Si l’un est physique, l’autre est mental. Si l’un est collet monté, l’autre sera plutôt rude dans ses approches. Si l’un est incroyablement courageux, l’autre a un respect approprié pour son ou sa vie. Dans les drames, les contraires s’attirent. On ne devrait jamais voir deux personnages s’accordant entre eux pour toute la durée d’une scène, rappelle Alex Epstein. Il vaut donc mieux qu’ils ne s’entendent pas d’emblée. Probablement, pour assurer le thème ou la raison d’être de la scène, l’un des deux personnages reconnaîtra le point de vue de l’autre car le déni incessant est infécond.

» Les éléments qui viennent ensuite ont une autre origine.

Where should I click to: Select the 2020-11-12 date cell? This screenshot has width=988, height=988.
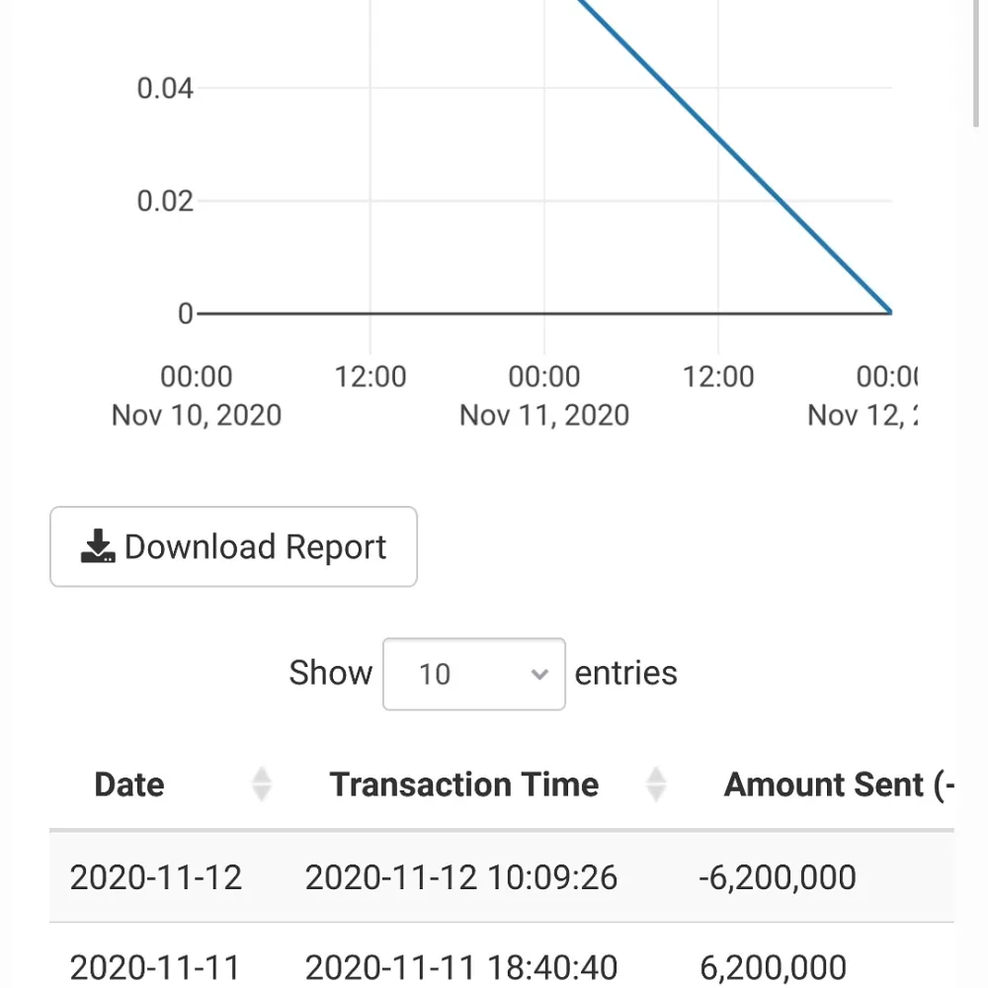coord(156,877)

D’autres moyens que la prémisse

En pratique, cependant, si vous n’avez pas de prémisse, alors ce qui motive le projet déterminera les personnages. Si votre récit est une séquelle, vos personnages de départ sont ceux qui ont survécu aux épisodes précédents. S’il s’agit d’une adaptation, alors vos personnages seront issus du matériel d’origine, même si vous en coupez beaucoup et que vous en fusionnez d’autres.

Mais même si vous travaillez à partir d’autres matériaux, Alex Epstein conseille de s’assurer que vos personnages secondaires résonnent d’une certaine manière avec le point de vue de l’histoire et avec les autres personnages.

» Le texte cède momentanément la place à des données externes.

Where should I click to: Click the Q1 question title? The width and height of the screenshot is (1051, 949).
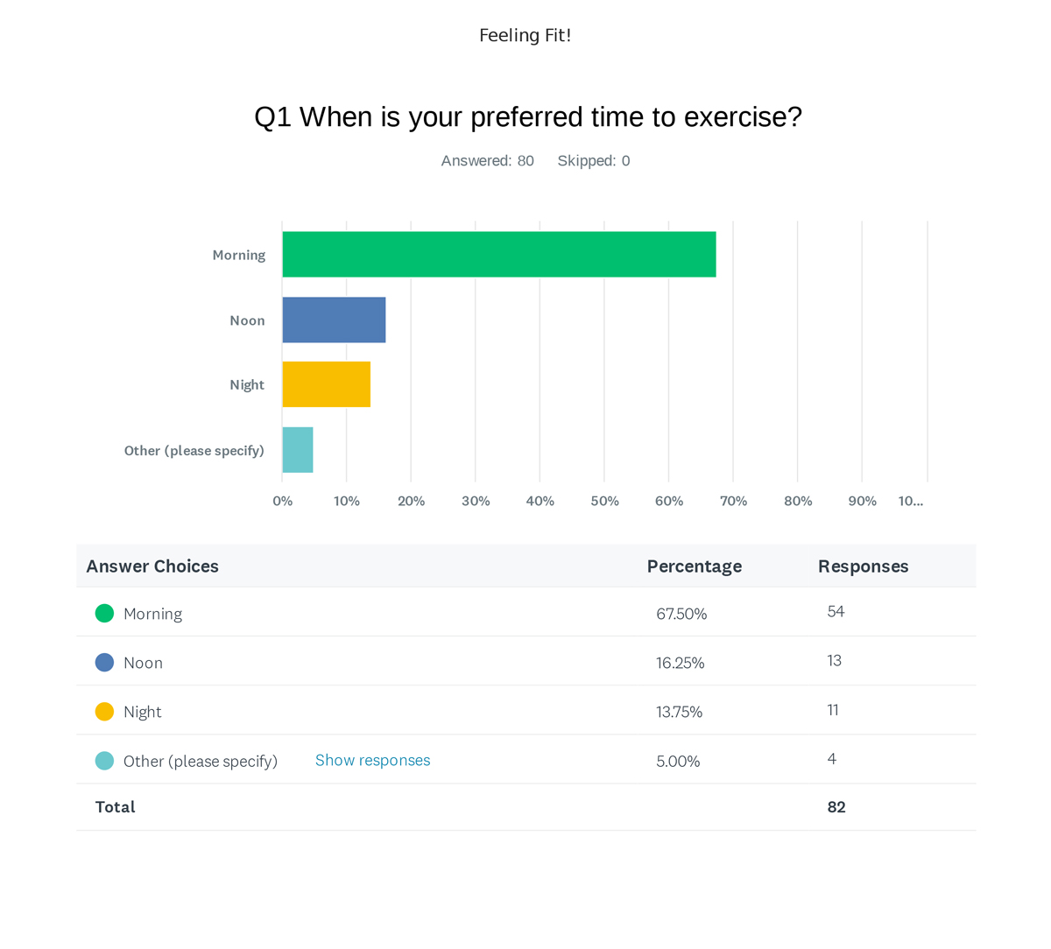(528, 116)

Aucun outil n’est plus important que l’histoire. Les outils existent pour vous aider à créer une histoire cohérente. Si vous pensez avoir besoin d’un certain personnage qui semble n’avoir rien à voir avec votre prémisse ou votre thème, alors créez ce personnage malgré tout et voyez s’il fonctionne dans le récit. Il se peut qu’il ait finalement quelque chose à voir avec la prémisse ou le thème.

Mais que cela soit ou non le cas, l’important est de faire une histoire qui atteindra son lecteur d’une façon ou d’une autre.